AP
Quetta, Oct 29: An official says the death toll from the earthquake in southwestern Pakistan has risen to 135.
A mayor in the area, Dilawar Kakar, says 135 deaths have been confirmed and that the figure will likely rise as rescuers reach remote villages.
Kakar said hundreds more have been injured and some 15,000 people left homeless and appealed for help.
The strong earthquake also destroyed hundreds of mud houses on Wednesday, officials said.
The death toll was expected to rise as reports arrived from remote areas of the affected province of Baluchistan, an impoverished area bordering Afghanistan.
``It will be much more,'' Sohail ur Rahman, a top civilian official in one of Baluchistan's districts, told Dawn News TV station.
The worst-hit area appeared to be Ziarat, where hundreds of mostly mud and timber houses had been destroyed in five villages, Mayor Dilawar Kakar said. Some houses had been buried in a landslide triggered by the quake, he said.
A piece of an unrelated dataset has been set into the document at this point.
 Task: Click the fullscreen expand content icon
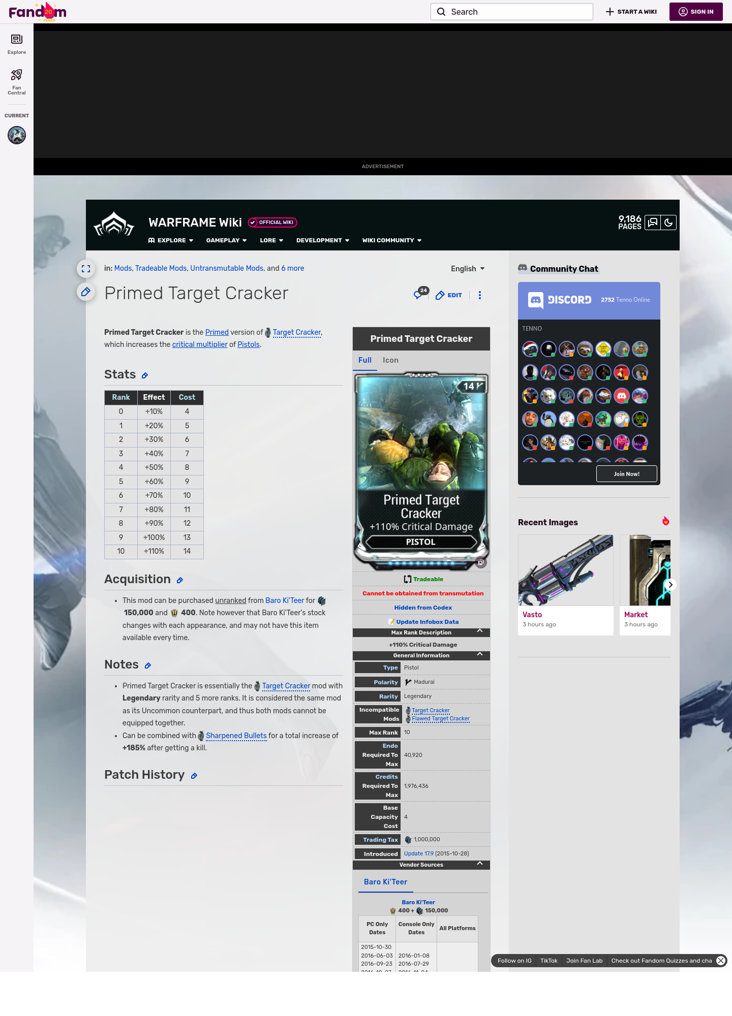pyautogui.click(x=86, y=269)
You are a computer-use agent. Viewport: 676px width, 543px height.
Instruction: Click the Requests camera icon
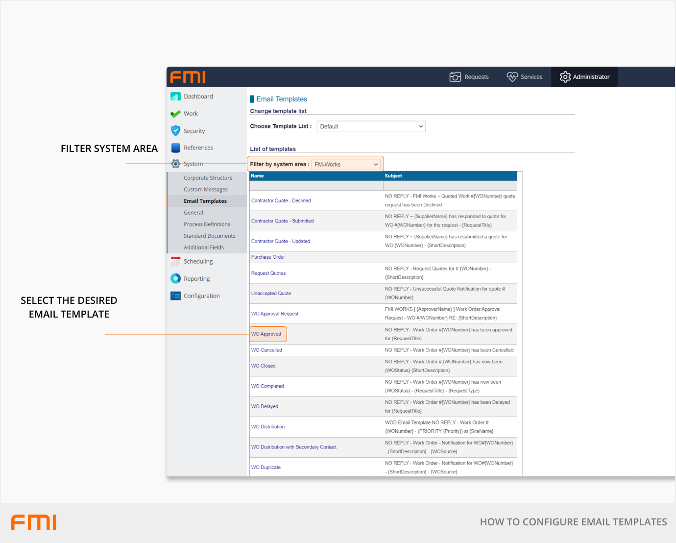click(x=455, y=77)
A reporter for AP Television News saw dozens of bodies and injured in a hospital in Kawas in Ziarat district. A doctor there, Mohammed Irfan, said the hospital was unable to cope with the injured it was receiving.
Zamaruk Khan, the minister for revenue and rehabilitation, told The Associated Press ``more than 100'' people had been killed. Kakar said about 120 people had been injured.
``Rescue work is being carried out by the villagers themselves, but a larger operation is needed here,'' Kakar said.
The army said it was rushing medical teams on helicopters to villages in the quake zone.
The quake struck two hours before dawn and had a preliminary magnitude of 6.4, the US Geological Survey reported. It was a shallow 10 miles (15 kilometers) below the surface.
It was centered about 400 miles (640 kilometers) southwest of the capital, Islamabad.
Pakistan is prone to violent seismic upheavals. Wednesday's quake was the deadliest since a magnitude-7.6 quake devastated Kashmir and northern Pakistan in October 2005, killing about 80,000 people and leaving hundreds of thousands homeless.
Baluchistan is home to a long-running separatist movement, but is not considered a major battleground in the fight against Taliban insurgents that plague other border regions.